Most real property (real estate) transactions for the sale and purchase of property involve a buyer who secures financing (a mortgage loan) from a bank for the purchase of the property and transfers the lump sum purchase price to the seller at the closing, in exchange for the seller transferring the deed (title) to the buyer—or to an escrow for safekeeping until the buyer repays the loan to the lender.

But if the buyer does not have good credit or a sufficient credit history—and especially if the seller wants to sell the property to a specific person—the seller may consider seller financing for the transaction. In a seller-financed transaction the buyer signs a promissory note promising to pay the purchase price of the property to the seller over time, plus a stated interest rate, which is included in a monthly installment payment projected over some number of months or years.

Seller financing is often structured for the buyer to make monthly payments for a number of years (five years, for example) and then make a balloon payment for the remaining balance of the loan. This seller financing structure anticipates the buyer being able to secure a traditional loan from a bank with improved creditworthiness and some equity in the property (a home, for example).

There are pros and cons to seller financing for both the buyer and the seller. Seller financing may reduce closing costs and shorten the time to closing, but the buyer may pay a higher interest rate and the seller will take on risk that the buyer will default on the payments and the seller will have to go through the legal process of evicting the buyer from the property.
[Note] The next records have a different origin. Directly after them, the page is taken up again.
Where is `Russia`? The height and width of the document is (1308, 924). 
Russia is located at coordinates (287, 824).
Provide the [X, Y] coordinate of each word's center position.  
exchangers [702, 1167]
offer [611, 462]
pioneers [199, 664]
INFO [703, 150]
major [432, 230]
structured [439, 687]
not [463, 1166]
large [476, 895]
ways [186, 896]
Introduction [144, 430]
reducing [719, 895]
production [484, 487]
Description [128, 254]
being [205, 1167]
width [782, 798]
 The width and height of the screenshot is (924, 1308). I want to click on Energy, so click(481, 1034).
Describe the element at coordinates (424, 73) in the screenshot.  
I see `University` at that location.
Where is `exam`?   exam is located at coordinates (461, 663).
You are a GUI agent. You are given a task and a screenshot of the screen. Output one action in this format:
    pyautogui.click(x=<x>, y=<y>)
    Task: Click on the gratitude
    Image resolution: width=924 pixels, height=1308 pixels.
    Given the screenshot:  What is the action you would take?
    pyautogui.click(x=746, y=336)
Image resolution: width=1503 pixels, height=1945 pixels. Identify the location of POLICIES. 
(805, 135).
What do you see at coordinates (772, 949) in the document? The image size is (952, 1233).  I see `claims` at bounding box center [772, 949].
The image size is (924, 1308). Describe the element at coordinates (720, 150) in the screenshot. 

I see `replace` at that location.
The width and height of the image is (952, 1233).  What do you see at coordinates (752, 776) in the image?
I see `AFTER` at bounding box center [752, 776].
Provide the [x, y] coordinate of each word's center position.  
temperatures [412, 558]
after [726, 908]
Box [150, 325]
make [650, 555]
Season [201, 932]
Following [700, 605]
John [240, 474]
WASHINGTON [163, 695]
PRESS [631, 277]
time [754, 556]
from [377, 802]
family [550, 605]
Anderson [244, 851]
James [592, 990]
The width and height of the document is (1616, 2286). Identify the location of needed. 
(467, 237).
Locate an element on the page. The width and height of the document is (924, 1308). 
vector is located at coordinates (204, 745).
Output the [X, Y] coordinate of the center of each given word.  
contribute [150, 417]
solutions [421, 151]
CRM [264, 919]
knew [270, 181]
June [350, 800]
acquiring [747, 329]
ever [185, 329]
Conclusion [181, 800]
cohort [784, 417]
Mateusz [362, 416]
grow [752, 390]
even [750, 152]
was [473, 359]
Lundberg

In Texas, seller financing is a legal alternative to traditional mortgage lending for real estate transactions. This method allows a buyer, who may not qualify for a traditional loan due to poor credit or insufficient credit history, to purchase property directly from the seller. The buyer signs a promissory note agreeing to pay the seller the purchase price plus interest over time, typically through monthly installments with a balloon payment at the end of the term. The terms of seller financing, such as interest rates and payment schedules, are negotiable between the buyer and seller. Texas law requires that seller-financed transactions comply with state regulations, including the Texas Property Code, which may involve recording the transaction with the county, providing proper disclosures, and ensuring the financing terms do not violate usury laws. Additionally, federal laws such as the Dodd-Frank Wall Street Reform and Consumer Protection Act impose certain requirements on seller financing to protect consumers. While seller financing can offer benefits like reduced closing costs and quicker closings, it also carries risks for both parties, including the potential for default by the buyer, which could lead to foreclosure or eviction proceedings initiated by the seller.